• **What needs to be done**
In the records below, find the line that contains "You are a GUI" and the line that contains "Screen dimensions: 1400x800". Set down exactly those lines and every line between them, and nothing more.

• **Information provided**

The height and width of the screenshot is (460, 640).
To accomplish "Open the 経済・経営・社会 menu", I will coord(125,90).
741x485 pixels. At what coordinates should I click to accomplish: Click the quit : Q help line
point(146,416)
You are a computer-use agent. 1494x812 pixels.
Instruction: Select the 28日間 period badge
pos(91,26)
...
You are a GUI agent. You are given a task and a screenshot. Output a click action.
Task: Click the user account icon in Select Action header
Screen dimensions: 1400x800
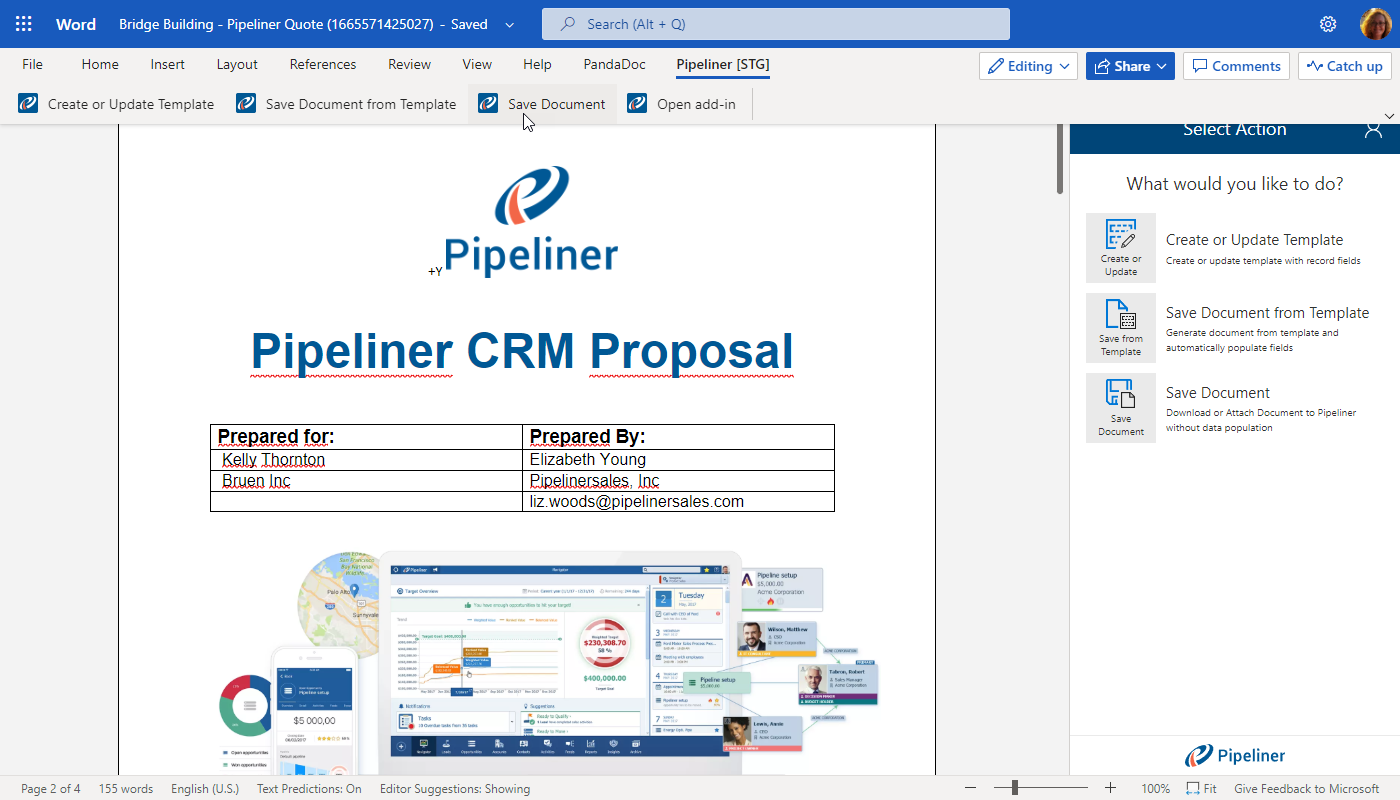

• **Result of this task**
You are a GUI agent. You are given a task and a screenshot. Output a click action.
Task: Click the user account icon in Select Action header
Screen dimensions: 1400x800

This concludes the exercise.